Print the entries underneath word for word, omitting whatever pictures they contain.

====== DATA FOR PROCESSING

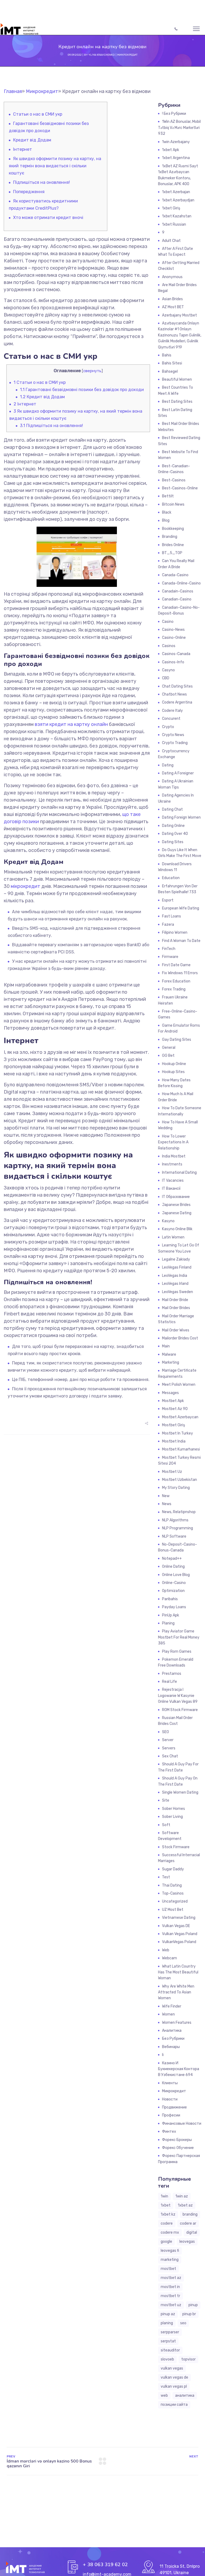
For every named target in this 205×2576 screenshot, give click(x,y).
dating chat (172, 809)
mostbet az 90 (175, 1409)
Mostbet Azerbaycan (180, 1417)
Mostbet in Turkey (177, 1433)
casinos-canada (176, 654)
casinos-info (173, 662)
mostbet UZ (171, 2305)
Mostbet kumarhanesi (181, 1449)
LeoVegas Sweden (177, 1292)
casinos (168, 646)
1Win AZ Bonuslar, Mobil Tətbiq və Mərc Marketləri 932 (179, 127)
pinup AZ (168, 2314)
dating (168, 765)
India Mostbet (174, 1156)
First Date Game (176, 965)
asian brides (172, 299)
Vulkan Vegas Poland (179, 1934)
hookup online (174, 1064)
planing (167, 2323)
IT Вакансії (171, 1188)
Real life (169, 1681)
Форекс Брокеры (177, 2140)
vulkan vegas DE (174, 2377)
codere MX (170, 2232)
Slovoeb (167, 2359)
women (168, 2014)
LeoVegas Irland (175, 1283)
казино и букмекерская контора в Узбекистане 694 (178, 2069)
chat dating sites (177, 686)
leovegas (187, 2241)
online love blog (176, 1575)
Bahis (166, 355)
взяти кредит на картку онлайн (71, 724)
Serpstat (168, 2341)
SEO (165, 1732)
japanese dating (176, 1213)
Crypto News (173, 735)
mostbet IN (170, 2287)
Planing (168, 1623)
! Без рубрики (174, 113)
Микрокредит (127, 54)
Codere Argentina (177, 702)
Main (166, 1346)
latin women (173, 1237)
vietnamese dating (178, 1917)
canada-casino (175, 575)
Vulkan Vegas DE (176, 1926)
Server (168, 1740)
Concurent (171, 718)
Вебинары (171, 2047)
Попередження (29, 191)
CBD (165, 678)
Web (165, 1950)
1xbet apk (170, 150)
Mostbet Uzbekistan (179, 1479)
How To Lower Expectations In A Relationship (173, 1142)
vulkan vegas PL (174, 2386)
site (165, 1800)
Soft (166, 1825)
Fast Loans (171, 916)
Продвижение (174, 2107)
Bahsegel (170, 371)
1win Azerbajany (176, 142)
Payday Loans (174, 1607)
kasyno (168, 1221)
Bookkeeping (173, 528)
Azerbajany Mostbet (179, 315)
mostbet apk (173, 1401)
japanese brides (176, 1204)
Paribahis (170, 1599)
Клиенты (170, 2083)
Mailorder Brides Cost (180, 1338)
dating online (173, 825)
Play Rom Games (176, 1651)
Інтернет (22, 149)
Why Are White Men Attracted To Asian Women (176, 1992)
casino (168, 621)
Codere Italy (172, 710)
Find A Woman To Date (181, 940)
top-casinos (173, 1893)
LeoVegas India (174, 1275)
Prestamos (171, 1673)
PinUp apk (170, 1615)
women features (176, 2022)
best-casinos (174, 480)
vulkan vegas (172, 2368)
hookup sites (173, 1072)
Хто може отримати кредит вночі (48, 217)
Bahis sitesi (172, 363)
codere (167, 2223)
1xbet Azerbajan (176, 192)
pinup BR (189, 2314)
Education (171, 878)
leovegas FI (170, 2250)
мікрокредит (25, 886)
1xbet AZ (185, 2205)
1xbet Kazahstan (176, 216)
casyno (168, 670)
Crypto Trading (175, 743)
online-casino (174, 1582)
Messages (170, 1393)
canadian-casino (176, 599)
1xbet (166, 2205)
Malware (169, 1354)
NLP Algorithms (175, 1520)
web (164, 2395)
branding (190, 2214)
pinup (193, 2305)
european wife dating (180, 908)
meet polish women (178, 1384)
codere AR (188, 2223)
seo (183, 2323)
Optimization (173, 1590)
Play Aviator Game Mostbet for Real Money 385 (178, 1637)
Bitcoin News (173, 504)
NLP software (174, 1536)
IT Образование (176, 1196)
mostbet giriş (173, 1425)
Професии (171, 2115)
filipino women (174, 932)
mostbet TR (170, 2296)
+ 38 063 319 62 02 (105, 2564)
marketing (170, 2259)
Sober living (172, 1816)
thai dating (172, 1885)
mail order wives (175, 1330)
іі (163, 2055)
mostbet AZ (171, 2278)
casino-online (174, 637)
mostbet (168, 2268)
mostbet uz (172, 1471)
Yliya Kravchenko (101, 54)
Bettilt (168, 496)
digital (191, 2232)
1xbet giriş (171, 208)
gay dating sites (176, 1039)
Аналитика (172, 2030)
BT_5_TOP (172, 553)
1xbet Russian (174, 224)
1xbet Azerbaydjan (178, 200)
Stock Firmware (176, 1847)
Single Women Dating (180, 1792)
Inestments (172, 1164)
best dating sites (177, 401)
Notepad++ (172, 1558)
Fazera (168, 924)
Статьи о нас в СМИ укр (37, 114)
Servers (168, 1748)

============

WRITTEN ANSWER —
For every named target in this 205×2576 screenshot, give click(x,y).
dating chat (172, 809)
mostbet az 90 (175, 1409)
Mostbet Azerbaycan (180, 1417)
Mostbet in Turkey (177, 1433)
casinos-canada (176, 654)
casinos-info (173, 662)
mostbet UZ (171, 2305)
Mostbet kumarhanesi (181, 1449)
LeoVegas Sweden (177, 1292)
casinos (168, 646)
1Win AZ Bonuslar, Mobil Tətbiq və Mərc Marketləri 932 (179, 127)
pinup AZ (168, 2314)
dating (168, 765)
India Mostbet (174, 1156)
First Date Game (176, 965)
asian brides (172, 299)
Vulkan Vegas Poland (179, 1934)
hookup online (174, 1064)
planing (167, 2323)
IT Вакансії (171, 1188)
Real life (169, 1681)
Форекс Брокеры (177, 2140)
vulkan vegas DE (174, 2377)
codere MX (170, 2232)
Slovoeb (167, 2359)
women (168, 2014)
LeoVegas Irland (175, 1283)
казино и букмекерская контора в Узбекистане 694 (178, 2069)
chat dating sites (177, 686)
leovegas (187, 2241)
online love blog (176, 1575)
Bahis (166, 355)
взяти кредит на картку онлайн (71, 724)
Serpstat (168, 2341)
SEO (165, 1732)
japanese dating (176, 1213)
Crypto News (173, 735)
mostbet IN (170, 2287)
Planing (168, 1623)
! Без рубрики (174, 113)
Микрокредит (127, 54)
Codere Argentina (177, 702)
Main (166, 1346)
latin women (173, 1237)
vietnamese dating (178, 1917)
canada-casino (175, 575)
Vulkan Vegas DE (176, 1926)
Server (168, 1740)
Concurent (171, 718)
Вебинары (171, 2047)
Попередження (29, 191)
CBD (165, 678)
Web (165, 1950)
1xbet apk (170, 150)
Mostbet Uzbekistan (179, 1479)
How To Lower Expectations In A Relationship (173, 1142)
vulkan vegas PL (174, 2386)
site (165, 1800)
Soft (166, 1825)
Fast Loans (171, 916)
Продвижение (174, 2107)
Bahsegel (170, 371)
1win Azerbajany (176, 142)
Payday Loans (174, 1607)
kasyno (168, 1221)
Bookkeeping (173, 528)
Azerbajany Mostbet (179, 315)
mostbet apk (173, 1401)
japanese brides (176, 1204)
Paribahis (170, 1599)
Клиенты (170, 2083)
Mailorder Brides Cost (180, 1338)
dating online (173, 825)
Play Rom Games (176, 1651)
Інтернет (22, 149)
Why Are White Men Attracted To Asian Women (176, 1992)
casino (168, 621)
Codere Italy (172, 710)
Find A Woman To Date (181, 940)
top-casinos (173, 1893)
LeoVegas India (174, 1275)
Prestamos (171, 1673)
PinUp apk (170, 1615)
women features (176, 2022)
best-casinos (174, 480)
vulkan vegas (172, 2368)
hookup sites (173, 1072)
Хто може отримати кредит вночі (48, 217)
Bahis sitesi (172, 363)
codere (167, 2223)
1xbet Azerbajan (176, 192)
pinup BR (189, 2314)
Education (171, 878)
leovegas FI (170, 2250)
мікрокредит (25, 886)
1xbet AZ (185, 2205)
1xbet Kazahstan (176, 216)
casyno (168, 670)
Crypto Trading (175, 743)
online-casino (174, 1582)
Messages (170, 1393)
canadian-casino (176, 599)
1xbet (166, 2205)
Malware (169, 1354)
NLP Algorithms (175, 1520)
web (164, 2395)
branding (190, 2214)
pinup (193, 2305)
european wife dating (180, 908)
meet polish women (178, 1384)
codere AR (188, 2223)
seo (183, 2323)
Optimization (173, 1590)
Play Aviator Game Mostbet for Real Money 385 (178, 1637)
Bitcoin News (173, 504)
NLP software (174, 1536)
IT Образование (176, 1196)
mostbet giriş (173, 1425)
Професии (171, 2115)
filipino women (174, 932)
mostbet TR (170, 2296)
+ 38 063 319 62 02 (105, 2564)
marketing (170, 2259)
Sober living (172, 1816)
thai dating (172, 1885)
mail order wives (175, 1330)
іі (163, 2055)
mostbet AZ (171, 2278)
casino-online (174, 637)
mostbet (168, 2268)
mostbet uz (172, 1471)
Yliya Kravchenko (101, 54)
Bettilt (168, 496)
digital (191, 2232)
1xbet giriş (171, 208)
gay dating sites (176, 1039)
Аналитика (172, 2030)
BT_5_TOP (172, 553)
1xbet Russian (174, 224)
1xbet Azerbaydjan (178, 200)
Stock Firmware (176, 1847)
Single Women Dating (180, 1792)
Inestments (172, 1164)
best dating sites (177, 401)
Notepad++ (172, 1558)
Fazera (168, 924)
Статьи о нас в СМИ укр (37, 114)
Servers (168, 1748)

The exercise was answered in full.